Military, Civilians Protected by Patients' Bill of Rights
By Douglas J. Gillert
American Forces Press Service
WASHINGTON, March 11, 1998 A new Patients' Bill of Rights directs all federal health plans to comply with the President's Quality Commission consumer bill of rights.
President Clinton signed an executive memorandum Feb. 20 follows a report from Vice President Al Gore on the status of compliance with the bill of rights by federal health practitioners. Although the report cites shortcomings, it concludes that federal health plans already are largely in compliance.
Federal health plans include Medicare, Medicaid, the Indian Health Service, Federal Employees Health Benefits Program, military health care programs and Veterans Affairs Department health care.
The president's memorandum directs DoD, by this fall, to:
- establish a strong grievance and appeal process for beneficiaries who have been denied services by managed care companies contracted through TRICARE; to
- promote greater use of women's health specialists to serve as primary care managers for female beneficiaries; and to
- ensure all patients can full discuss all treatment options with their military health care provider.

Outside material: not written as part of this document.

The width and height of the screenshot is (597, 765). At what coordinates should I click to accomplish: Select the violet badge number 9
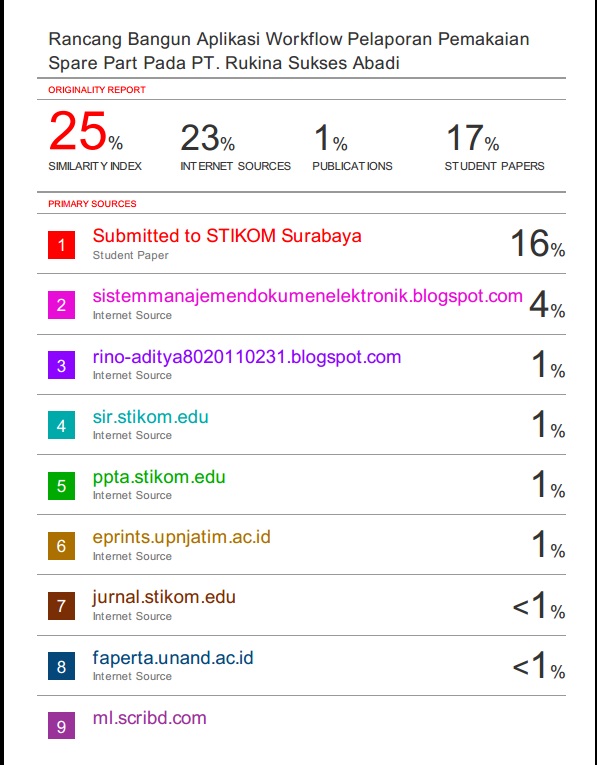click(61, 726)
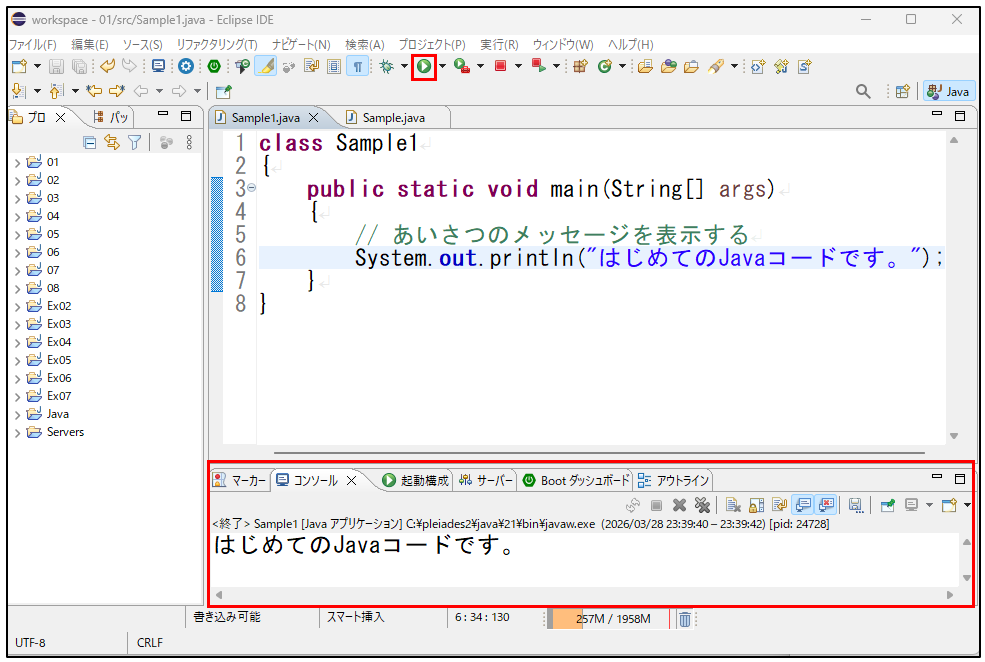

Also under the memorandum, the Office of Personnel Management must notify all 350 participating carriers in the Federal Employees Health Benefits Program that they must improve access to specialists, continuity of care and access to emergency services by the end of 1999. Clinton also directed OPM to publish new regulations prohibiting gag clauses that restrict physician-patient communications.
Veterans Affairs, which serves some three million former service members, must put in place an internal and external appeals process under the directive.
Besides signing the memorandum directing federal health care improvements, Clinton reissued his challenge to Congress to pass legislation that ensures a patient's bill of rights becomes federal law.